When his lips had touched hers, strong and warm, she'd lost the ability to clearly think of anything. She

hadn't even tried to think . . . just allowed herself to be swallowed up by the feel of him. It was a feeling so all-consuming, so completely foreign to her, she had nothing for comparison.

"That wasn't supposed to happen." Even to her ears her words sounded ridiculously lame.

"I'm sure it wasn't. But it did. My skin is as unmarked as the day I was born. How? How did you do it?"

He was so close. Her heart raced and it felt as though she couldn't pull enough air into her lungs to feed her body the oxygen she needed.

"I don't know how. It's like a curse I can't control." To her horror, her throat tightened and her eyes prickled with the threat of oncoming tears. She held her breath, opening her eyes as wide as possible but the urge was too strong to deny.

It was so ridiculous to allow him to get to her like this. There was no reason for it. No reason at all. So what if he'd seen something she couldn't explain.

Wouldn't explain.

Because explaining would require that she admit to the horrible creature that lurked in her ancestry and that felt too much like defeat after all these years of striving to be nothing more than a regular Mortal. After all she'd gone through, all she'd done to deny her heritage, this was beyond unfair.

She closed her eyes and dropped her head, hoping to hide the tears that filled her eyes.

But he was having none of it.

With a finger under her chin, he gently lifted her face, looking directly into her eyes.

"No tears, dearling. Dinna do this. I dinna mean for you to weep." He lifted his hands to cup her face, gently wiping one escaping tear from her cheek. "I want only yer honesty."

Dearling. The endearment gripped her heart, squeezing, building the pressure behind her eyes. What on earth was wrong with her? It meant nothing. It was just a word. Likely he'd simply gotten so used to their charade that he didn't even realize what he'd called her.

Her breath hitched in her chest, forcing a hated little hiccup of a sob out against her will.

"Ah, for the love of all the saints," he grumbled, crushing her to his chest, awkwardly patting her back as the unwelcome noises continued to bubble up unbidden.

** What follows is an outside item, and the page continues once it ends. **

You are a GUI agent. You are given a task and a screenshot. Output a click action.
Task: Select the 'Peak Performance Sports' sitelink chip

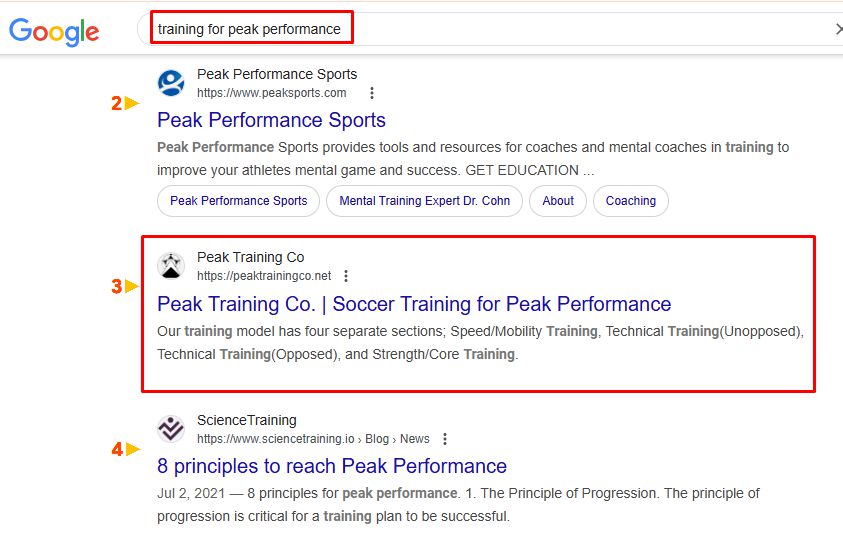(238, 201)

"I don't do this," she hiccupped into his shoulder, too far gone to stop herself now. "I don't ever do this. Everything has just been so horrible. That hateful Dick showing up and Grandpa Hugh out in the tower, cold and sick and maybe dying, and that awful boat and then thinking I was going to die in that stupid river and then Moreland and, and I'm so tired and my legs hurt and, and ..." She stopped, trying to catch her breath, fighting to stop the sobs before they consumed her completely.

He murmured to her, soft, unintelligible words of comfort, his fingers combing through her hair as he held her close.

She had been absolutely honest when she'd told those two women that he was a good man. A kind man.

And that kindness pushed her completely over the edge. Her emotions demanded their release, and, as

though a dam were bursting in her soul, she utterly, completely surrendered herself to the tears.

What had he done? Leah lay against him, so delicate, so defenseless in his arms, her body shaking with great heaving sobs.

Her despair completely his responsibility.

When he'd made his way up to their room, his nephews playing and laughing at his feet, he'd thought only to confront her with what had happened at the loch this afternoon. In her hands lay the gift, the magic he'd scoured the land in search of all these years. He wanted to know only how she'd managed to heal his wound. More to the point, he wanted to know if she could heal the rest of his body.